By Colleen Jenkins
WINSTON-SALEM, North Carolina (Reuters) - North Carolina on Thursday revealed a new look for driver's licenses it will issue to some young undocumented immigrants starting next week, after criticism that the previous design amounted to a "scarlet letter" that could invite discrimination.
Immigrants and their advocates had complained about the first design, which featured a pink stripe at the top of the licenses and the words "No Lawful Status" and "Limited Term" in red.
The altered licenses have the same color scheme as standard licenses, which use a blue bar.
However, the licenses for the young immigrants will include the phrases "Limited Term" and "Legal Presence/No Lawful Status" in red.
State law requires a temporary license to have a distinguishing mark, said Mike Charbonneau, a spokesman for the state transportation department.
"We wanted to follow the letter of the law in the most efficient way possible," he said.
Asked if the changes were made as a result of criticism, Charbonneau said, "This was about ease of implementation."
A staff attorney for the American Civil Liberties Union of North Carolina called the new look "a huge step in the right direction," but said concerns remained.
"We still question the necessity of including distinguishing language such as ‘no lawful status' on the licenses and will be watching closely to see how these changes are implemented," attorney Raul Pinto said in a statement.
About 40 states and the District of Columbia have said they are granting driver's licenses or plan to do so for undocumented youths who receive short-term reprieve from deportation under a program announced last June by U.S. President Barack Obama.
Republicans in some states have opposed licenses for illegal immigrants.

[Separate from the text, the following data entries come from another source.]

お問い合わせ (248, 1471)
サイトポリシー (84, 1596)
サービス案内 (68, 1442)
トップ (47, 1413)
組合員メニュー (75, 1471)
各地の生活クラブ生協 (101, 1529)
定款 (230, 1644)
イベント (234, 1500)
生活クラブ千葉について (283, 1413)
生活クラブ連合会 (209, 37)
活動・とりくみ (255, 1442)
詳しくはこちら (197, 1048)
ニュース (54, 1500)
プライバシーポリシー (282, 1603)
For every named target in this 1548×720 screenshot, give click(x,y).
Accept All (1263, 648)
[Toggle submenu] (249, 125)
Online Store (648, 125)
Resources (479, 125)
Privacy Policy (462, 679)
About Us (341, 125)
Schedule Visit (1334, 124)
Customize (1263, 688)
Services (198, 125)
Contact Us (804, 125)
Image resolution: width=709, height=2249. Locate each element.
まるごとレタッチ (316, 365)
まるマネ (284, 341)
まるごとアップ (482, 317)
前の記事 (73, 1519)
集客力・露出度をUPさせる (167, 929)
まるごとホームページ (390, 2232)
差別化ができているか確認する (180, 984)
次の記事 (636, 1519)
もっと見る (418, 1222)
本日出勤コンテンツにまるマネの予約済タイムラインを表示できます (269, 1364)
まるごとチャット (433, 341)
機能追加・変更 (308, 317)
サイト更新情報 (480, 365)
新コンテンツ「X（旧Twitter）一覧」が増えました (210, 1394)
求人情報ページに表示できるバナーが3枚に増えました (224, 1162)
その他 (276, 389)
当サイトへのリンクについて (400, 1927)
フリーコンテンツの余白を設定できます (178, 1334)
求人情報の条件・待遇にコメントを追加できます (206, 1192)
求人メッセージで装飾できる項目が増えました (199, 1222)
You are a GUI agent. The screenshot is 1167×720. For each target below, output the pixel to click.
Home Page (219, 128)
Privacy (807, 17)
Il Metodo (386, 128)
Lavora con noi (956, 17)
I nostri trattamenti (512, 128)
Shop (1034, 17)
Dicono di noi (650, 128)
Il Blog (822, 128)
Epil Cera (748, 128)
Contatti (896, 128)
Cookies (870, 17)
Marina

Arizona and Nebraska have said outright that young immigrants are ineligible.
Under the Deferred Action for Childhood Arrivals program, immigrants who were brought to the United States as children and meet other criteria can apply for a work permit for a renewable period of two years. They also can obtain Social Security numbers.
As of mid-March, 245,493 of the estimated 1.7 million people who are eligible for the program had been granted deferred action, according to the U.S. Citizenship and Immigration Services.
They are considered to be lawfully present during that period but do not have full legal status.
North Carolina was among a handful of states that initially said they would not give driver's licenses to recipients of deferred action.
But after the state attorney general's office said North Carolina was legally obligated to issue the licenses, officials said they would begin doing so starting on Monday.